Work required:
Reproduce only what lies between the first line of the material below and the line containing "First Name (1129, 633)", with both of those lines included and every line kept exact.

.....

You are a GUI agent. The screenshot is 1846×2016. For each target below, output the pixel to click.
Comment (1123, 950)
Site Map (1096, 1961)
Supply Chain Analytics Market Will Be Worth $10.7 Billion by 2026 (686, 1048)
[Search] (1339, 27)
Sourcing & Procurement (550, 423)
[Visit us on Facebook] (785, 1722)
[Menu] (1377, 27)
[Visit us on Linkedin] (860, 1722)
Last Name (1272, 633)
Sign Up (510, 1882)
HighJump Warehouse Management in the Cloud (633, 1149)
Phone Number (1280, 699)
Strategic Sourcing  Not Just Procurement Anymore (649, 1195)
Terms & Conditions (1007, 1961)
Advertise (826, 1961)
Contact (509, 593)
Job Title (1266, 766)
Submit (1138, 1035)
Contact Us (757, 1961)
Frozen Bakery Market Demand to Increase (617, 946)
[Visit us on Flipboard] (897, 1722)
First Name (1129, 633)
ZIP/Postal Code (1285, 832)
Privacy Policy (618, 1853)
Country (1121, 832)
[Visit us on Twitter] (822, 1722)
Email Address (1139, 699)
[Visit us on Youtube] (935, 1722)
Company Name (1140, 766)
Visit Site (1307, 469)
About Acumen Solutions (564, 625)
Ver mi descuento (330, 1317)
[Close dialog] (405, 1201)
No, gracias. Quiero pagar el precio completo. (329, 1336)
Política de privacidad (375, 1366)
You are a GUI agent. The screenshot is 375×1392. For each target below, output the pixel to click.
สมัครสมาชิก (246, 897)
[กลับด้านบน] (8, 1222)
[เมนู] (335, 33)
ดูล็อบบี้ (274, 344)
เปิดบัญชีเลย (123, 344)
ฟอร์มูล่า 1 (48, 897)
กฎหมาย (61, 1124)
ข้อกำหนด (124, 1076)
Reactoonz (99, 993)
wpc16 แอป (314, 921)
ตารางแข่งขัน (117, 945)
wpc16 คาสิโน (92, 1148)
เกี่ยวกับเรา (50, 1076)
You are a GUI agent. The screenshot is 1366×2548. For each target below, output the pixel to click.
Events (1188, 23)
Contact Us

.....

Solution to this task:
You are a GUI agent. The screenshot is 1846×2016. For each target below, output the pixel to click.
Comment (1123, 950)
Site Map (1096, 1961)
Supply Chain Analytics Market Will Be Worth $10.7 Billion by 2026 (686, 1048)
[Search] (1339, 27)
Sourcing & Procurement (550, 423)
[Visit us on Facebook] (785, 1722)
[Menu] (1377, 27)
[Visit us on Linkedin] (860, 1722)
Last Name (1272, 633)
Sign Up (510, 1882)
HighJump Warehouse Management in the Cloud (633, 1149)
Phone Number (1280, 699)
Strategic Sourcing  Not Just Procurement Anymore (649, 1195)
Terms & Conditions (1007, 1961)
Advertise (826, 1961)
Contact (509, 593)
Job Title (1266, 766)
Submit (1138, 1035)
Contact Us (757, 1961)
Frozen Bakery Market Demand to Increase (617, 946)
[Visit us on Flipboard] (897, 1722)
First Name (1129, 633)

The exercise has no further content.